The objective of this study is to analyse treatment outcomes and safety of efgartigimod in Guillain-Barré Syndrome (GBS) and its variants.

GBS is an immune mediated polyneuropathy, with treatment being IV immunoglobulins and plasma exchange. Efgartigimod, a neonatal Fc receptor blocker, is an emerging therapy option.

We searched PubMed, MEDLINE, Scopus, Embase and Scielo using keywords ”Guillain-Barré syndrome”, “Variants” and  “Efgartigimod” and retrieved 9 case reports/series. Two were excluded due to inaccessible text and 13 patients finalised.
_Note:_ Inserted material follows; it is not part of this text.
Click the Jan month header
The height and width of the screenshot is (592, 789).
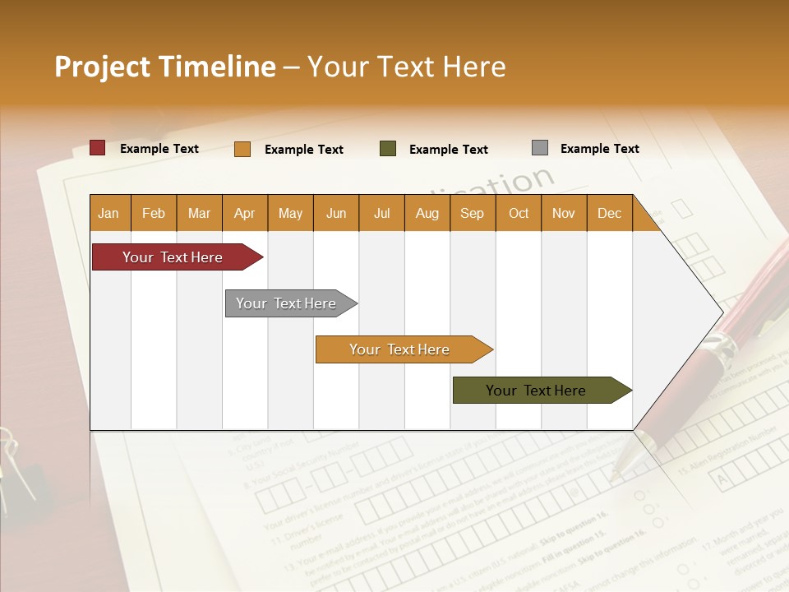pos(108,213)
Of 13 patients analysed, the mean age was 52 years, with 7 males (53.8%) and 6 females (46.1%). GBS variants included 1 patient with Miller-fisher syndrome (MFS), 6 with GBS/MFS overlap syndrome, 2 with Acute Motor Axonal Neuropathy (AMAN), 1 with Acute Motor Sensory Axonal Neuropathy (AMSAN), 2 with Acute Inflammatory Demyelinating Polyneuropathy (AIDP) and 1 with Myasthenia Gravis/Anti-Gq1b antibodies. 
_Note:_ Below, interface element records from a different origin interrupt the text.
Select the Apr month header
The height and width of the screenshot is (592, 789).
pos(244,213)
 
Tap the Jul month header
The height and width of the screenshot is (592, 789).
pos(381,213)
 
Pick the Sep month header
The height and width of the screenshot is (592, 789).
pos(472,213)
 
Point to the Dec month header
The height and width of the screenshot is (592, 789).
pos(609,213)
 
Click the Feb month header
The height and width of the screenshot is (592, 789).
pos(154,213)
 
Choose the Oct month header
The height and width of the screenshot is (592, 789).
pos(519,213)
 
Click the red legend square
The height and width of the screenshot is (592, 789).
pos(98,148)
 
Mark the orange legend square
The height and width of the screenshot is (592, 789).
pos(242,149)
The mean symptom onset to treatment time was 20.5 days, and Efgartigimod was administered in doses of 10mg/kg/week in 10 patients,  80mg/week in one and 800mg/week in two, with a mean of 1.3 cycles.

It was used as a first-line drug in 3 patients (23%), as rescue drug in 5 (38.4%) and as refractory drug in 5 (38.4%). Prior treatment in 11 patients was with IVIg alone (45.4%), IVIg and steroids (18.1%), Steroids alone (9.09%) and IVIg with Plasma Exchange (27.2%). Only one patient received concomitant therapy with IVIg. Clinical improvement was seen in all patients (100%), with the mean time to improvement being 15.6 days. Except for one upper respiratory infection,no serious adverse events or relapses occurred. Overall, the drug was well tolerated.

Efgartigimod showed promising clinical improvement in GBS and can be considered as an adjunct in it’s treatment.